Aventine to expand Illinois corn ethanol plant to 63 Mgy capacity

In Illinois, Aventine Renewable Energy has applied to state authorities to expand production from 56 Mgy to 63.5 Mgy at its corn ethanol plant in Pekin. The state EPA has given a preliminary approval to the plan, after the company made improvements to its thermal oxidizer to cap emissions at their present level, with the expanded production capacity. The application is subject to a comments period and a possible hearing, which will delay a final decision until at least the end of the summer.

Aventine background

Aventine reported sales of 211 million gallons for the first quarter, up 20% over 2007 and is on track to achieve an ethanol marketing capacity of 1.2 Bgy by the end of 2008.

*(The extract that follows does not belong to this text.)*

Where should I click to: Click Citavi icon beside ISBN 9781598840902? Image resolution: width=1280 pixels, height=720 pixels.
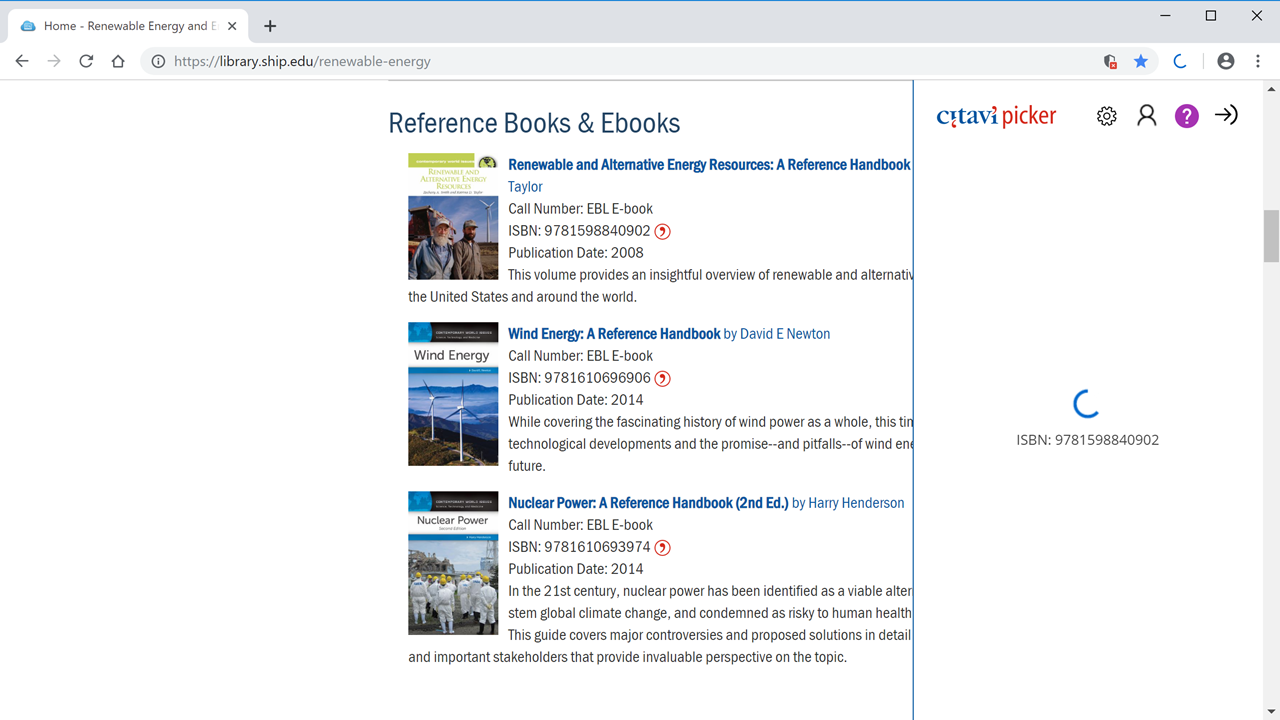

Raymond James analyst Pavel Molchanov commented: “Aventine posted operating earnings of $0.26 per diluted share in 1Q08, well above our estimate of $0.01 and consensus of $0.08. The company has reached the halfway mark on the construction of its two new ethanol facilities – Aurora West (Nebraska) and Mount Vernon (Indiana) – scheduled to be brought online during 1Q09. Despite the sharp rise in corn prices during the quarter, the company’s active hedging strategy tempered the pressure on its crush spread ($0.60/gal vs. the benchmark average of $0.55). Additionally, the overall commodity boom has led to higher co-product pricing (41% of corn cost), providing another hedge against the current elevated corn price environment. While only slightly increasing our gross margin assumption by 0.5% for 2008, we are significantly raising our EPS estimates (shown below), showing the power of operating leverage.”